The  FDA determines equivalency by looking at the area under the curve and time to maximal concentration of two thyroid hormone replacement medications, and they are deemed equivalent. However, problems arise in practice as clinical adequacy is determined  by measuring TSH levels, not medication levels. Therefore, if a patient switches from one brand to another, it is recommended to recheck a TSH level to ensure appropriate treatment (Jonklaas 2014). As generics are determined by pharmacy contracts, Dr. Mandel asks patients to call for a TSH check if they notice a difference in the shape/color of  their levothyroxine pill. For most patients with hypothyroidism, this probably isn’t a huge deal because it might be the difference between a TSH of 0.8 and 3,  but worrisome problems may arise in patients requiring more narrow control of TSH, such as patients with thyroid cancer (Jonklaas 2014).

Kashlak Pearl: Dr. Mandel asks patients to call for a TSH check if they notice a difference in the shape/color of  their levothyroxine pill.

Treating to TSH 

The distribution TSH levels in euthryoid individuals used to establish a normal reference range (usually 0.4-4.0mIU/L) is not a bell shaped curve, and 95% of patients have TSH levels <2.5 mIU/L (Razvi 2019). Therefore, clinicians have historically aimed for a TSH in the lower range of normal, but no clear benefit has been associated with adjusting treatment to lower TSH goals in current literature (Jonklaas 2014). One cross-over study by Walsch et al. found no difference in patient reported symptoms between different treatment doses resulting in three different mean TSH levels within the reference range (Walsch 2006). Similarly a randomized trial by Samuels et al. of treatment to lower half, upper half and above normal reference range TSH goals did not identify a relationship with TSH level and quality of life,mood or cognition (Samuels 2018). Although the evidence does not support lower TSH goals, Dr. Mandel aims for a goal TSH of 0.5-3.0 in most patients, due to anecdotal evidence of improved symptoms and TSH levels seen in euthyroid patients. Excessive levothyroxine can lead to iatrogenic hyperthyroidism (TSH below normal reference range), and should be avoided due to increased risk of fracture and atrial fibrillation (Jonklaas 2014). Some guidelines recommend treating to a higher TSH goal of 4-6 in patients >70 years old (Jonklaas 2014).
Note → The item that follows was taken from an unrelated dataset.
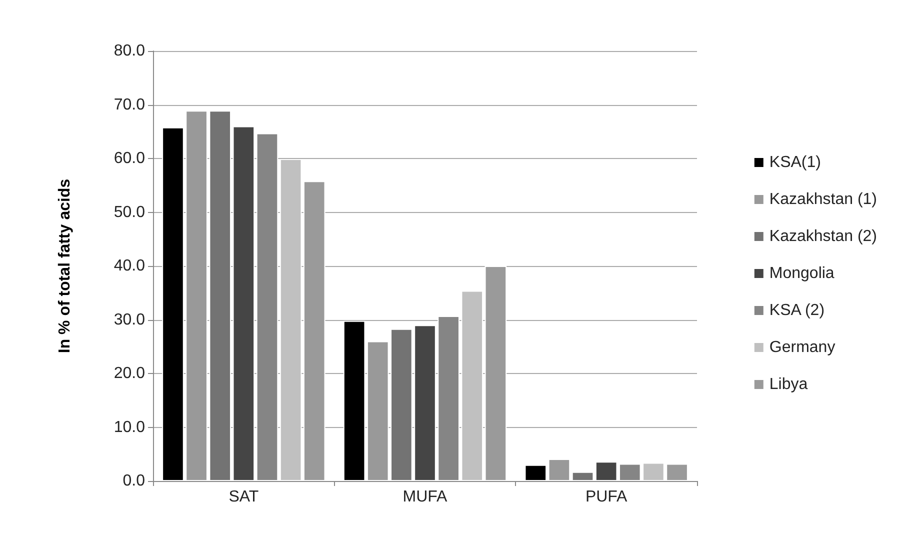  Describe the element at coordinates (130, 374) in the screenshot. I see `y-tick-label: 20.0` at that location.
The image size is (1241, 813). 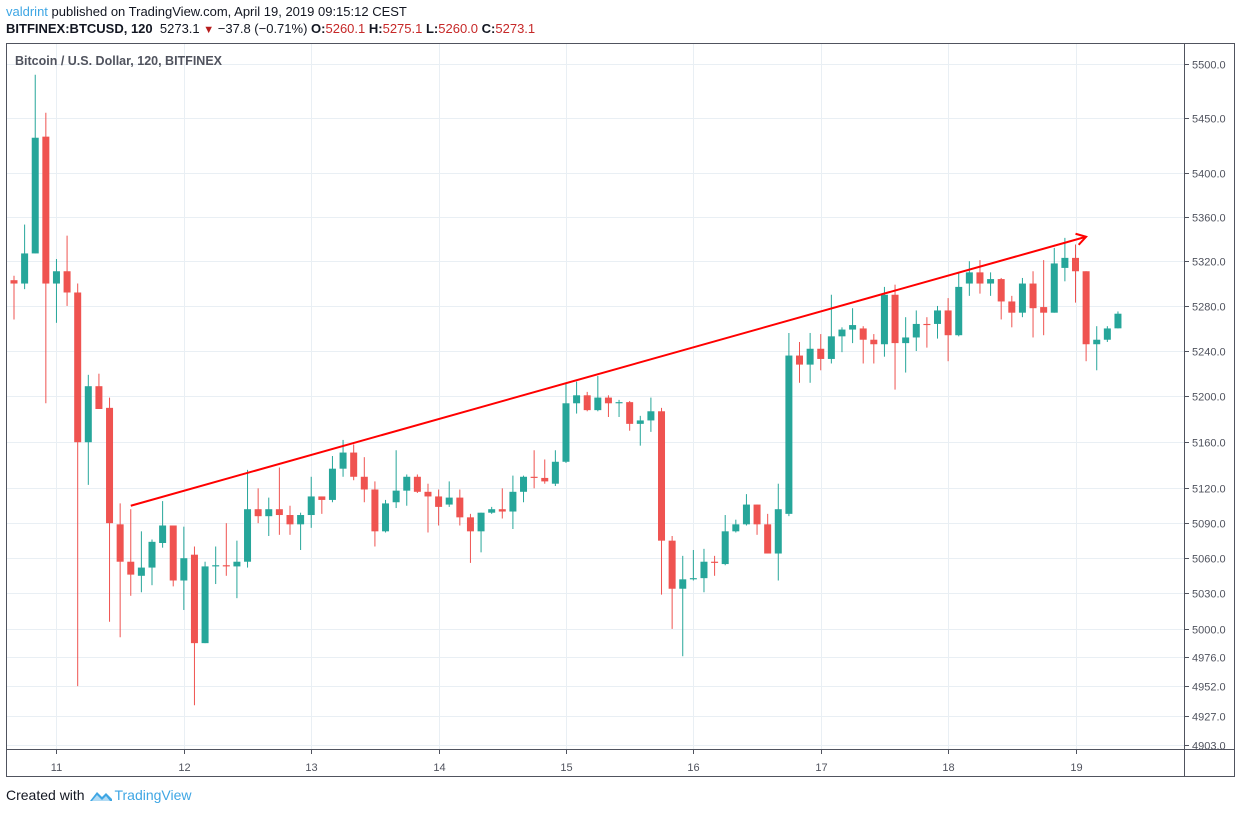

The TSH should be checked every 6 weeks while titrating a dose and yearly to ensure appropriate dosing after a treatment dose is established (Jonklaas 2014).

T3 Testing and Treatment 

With new T3 products available many patients ask about the utility of T3 testing and replacement.

T3 Testing

When asked about T3 testing, Dr. Mandel discusses the importance of considering how T3 production changes with demand.  Throughout the day, T4 is converted to T3 on an as needed basis. Dr. Mandel explains how T3 levels in the morning after fasting or after running are very low, and levels spike after eating when additional conversion is needed for metabolism. Therefore, a single snapshot of T3 does not provide a true representation of the demand based conversion and homeostasis the body maintains.

Treatment with T3

Most patients do well on levothyroxine alone, and population-level research has not identified any benefit to treating hypothyroidism with levothyroxine (T4) and liothyronine (T3) compared to levothyroxine alone (Jonklaas 2014). However, in Dr. Mandel’s opinion there are some patients that improve when the 20% of T3 made by the thyroid is replaced. Dr. Mandel considers trialing T3 treatment in patients with a TSH in the normal range or lower part of normal with ongoing cognitive symptoms (decreased attention, mental fog), after ruling out sleep disorders. Treating with T3 is challenging because there is no long acting T3 like levothyroxine. Liothyronine (T3) peaks and troughs in 3 hours, so it requires at least twice per day (morning and 2-3pm) dosing and Dr. Mandel recommends avoiding doses of >5mcg at one time. Importantly, levothyroxine (T4) and liothyronine (T3) should be dosed to achieve the physiologic T4:T3 ratio of 14 to 1(Jonklaas 2014). Dr. Mandel advises against using the extract because it has a fixed ratio of 4:1. Additionally, she avoids T3 use in older patients, those with any history of coronary artery disease, and pregnant patients given the potential effects on the heart and inability to cross the placenta.